### The data

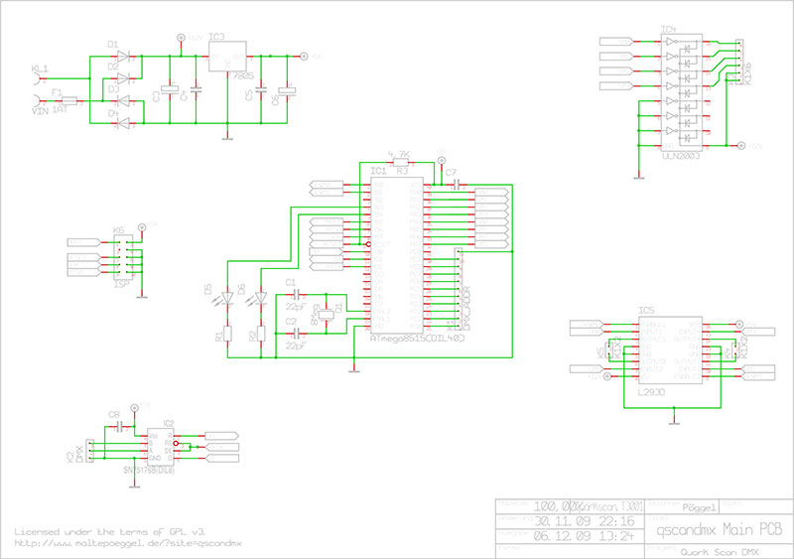Click the L293D motor driver IC5
794x559 pixels.
coord(662,354)
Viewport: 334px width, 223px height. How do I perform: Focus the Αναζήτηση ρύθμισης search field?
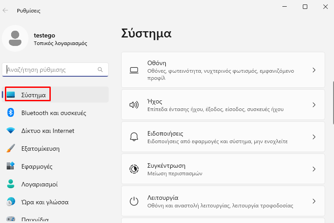[x=55, y=70]
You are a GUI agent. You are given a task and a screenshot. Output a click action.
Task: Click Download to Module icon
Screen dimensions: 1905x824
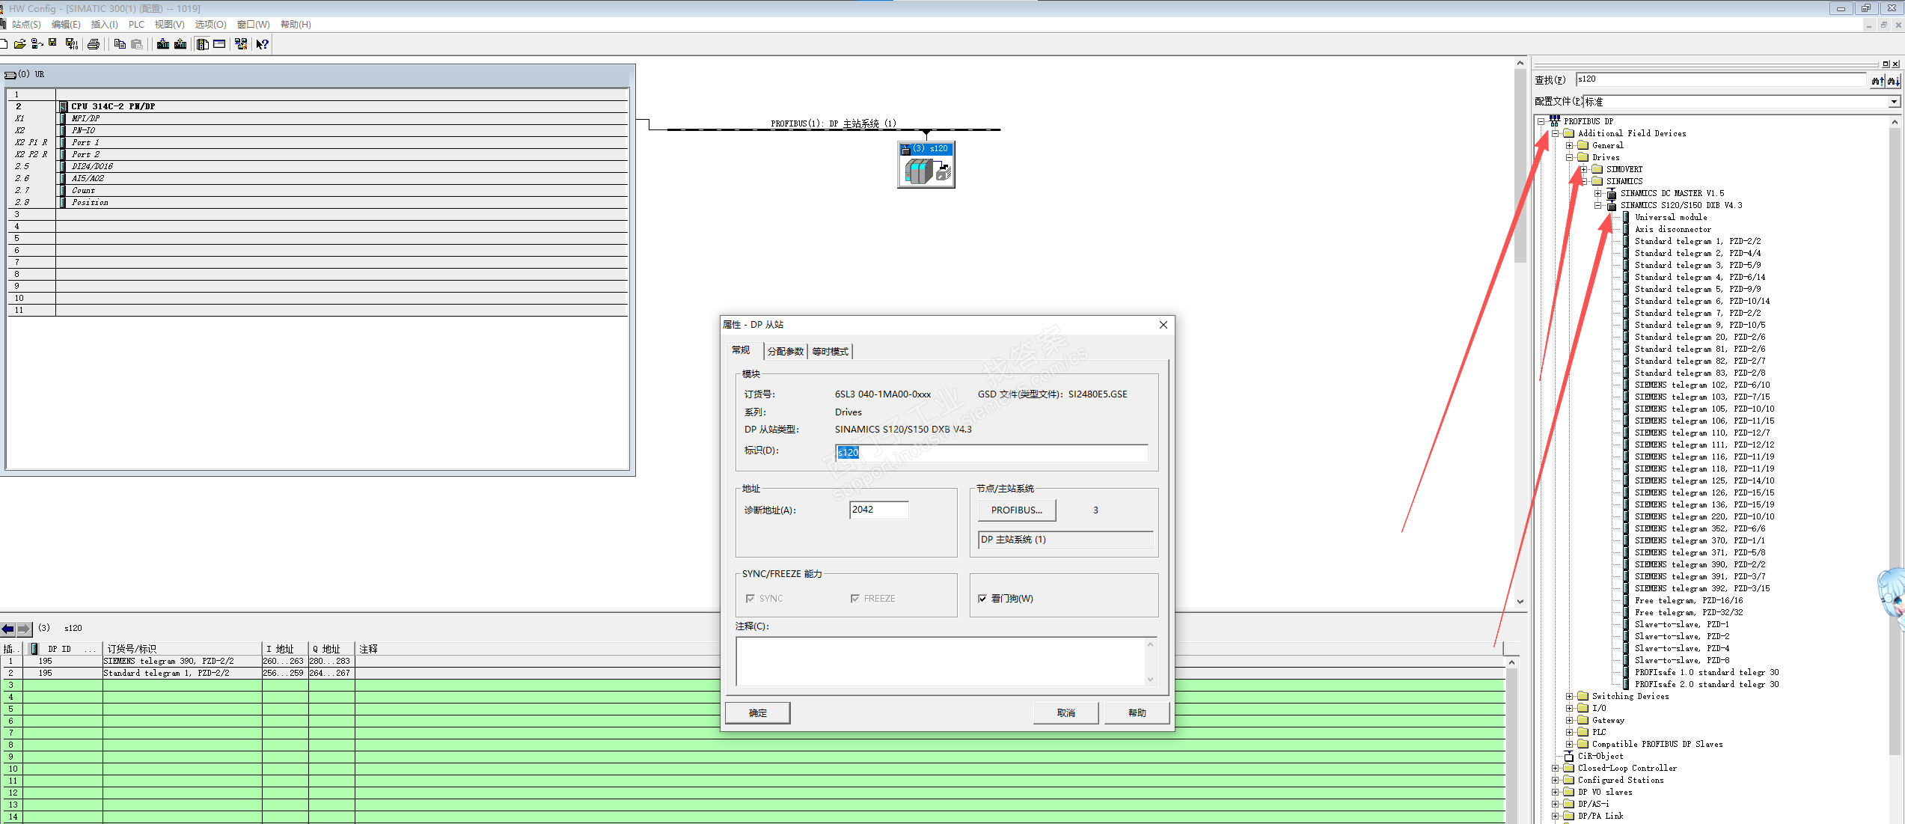pyautogui.click(x=163, y=44)
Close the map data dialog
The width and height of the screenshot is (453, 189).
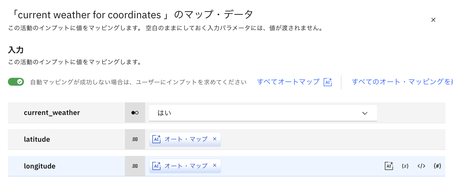pyautogui.click(x=433, y=20)
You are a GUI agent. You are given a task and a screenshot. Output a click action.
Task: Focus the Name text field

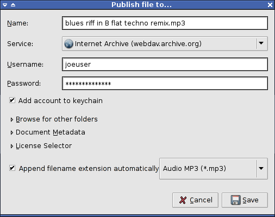[165, 23]
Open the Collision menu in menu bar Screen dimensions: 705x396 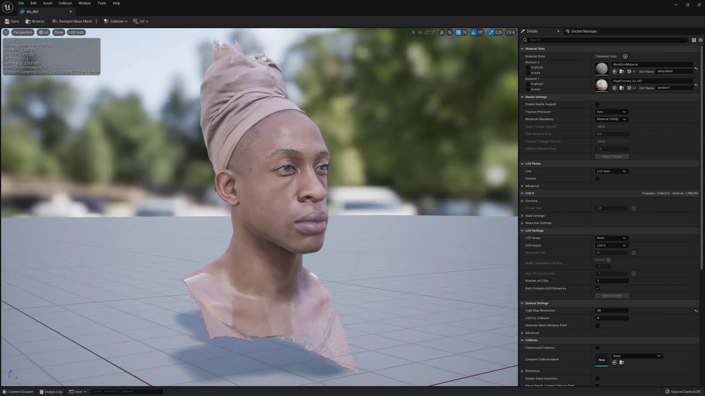point(65,3)
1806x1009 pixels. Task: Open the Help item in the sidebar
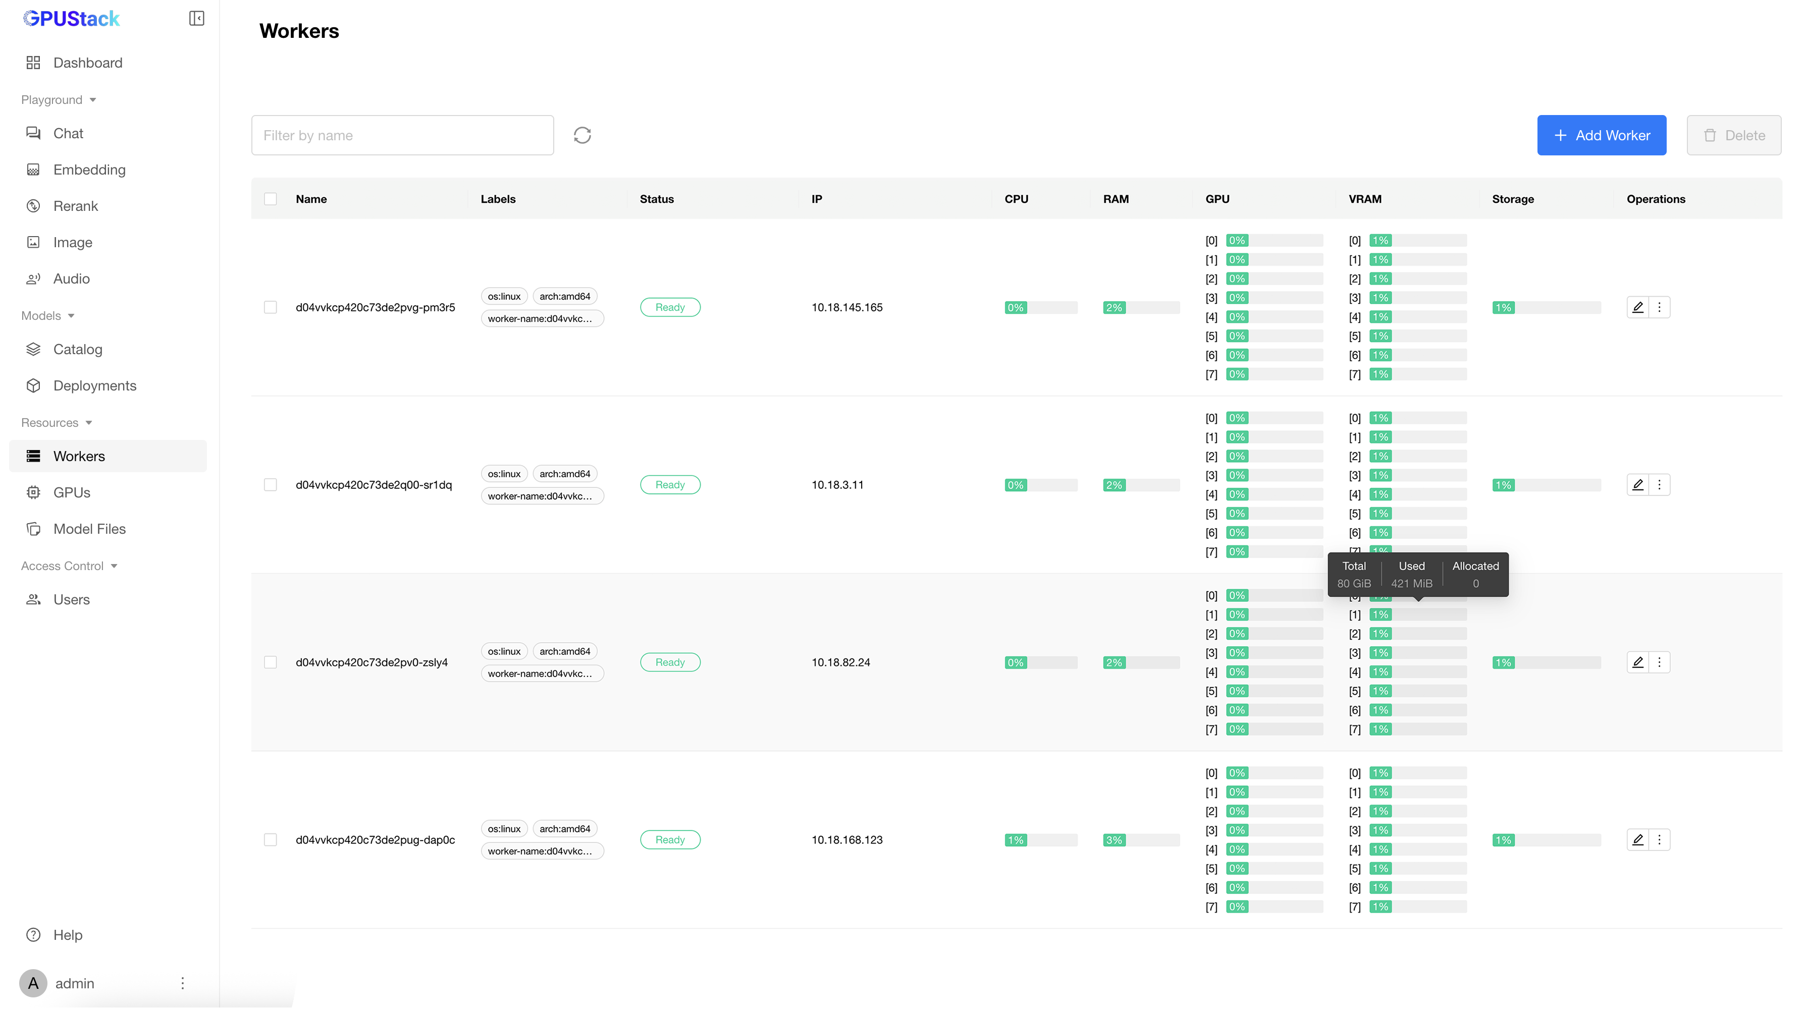(x=67, y=935)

### Work to be completed
Please locate every line in the material above that contains the word "width" and copy each of those lines out in full. Case counts.

### Written answer
Viewport: 334px width, 223px height. How do I perform: Focus the Αναζήτηση ρύθμισης search field?
The width and height of the screenshot is (453, 189).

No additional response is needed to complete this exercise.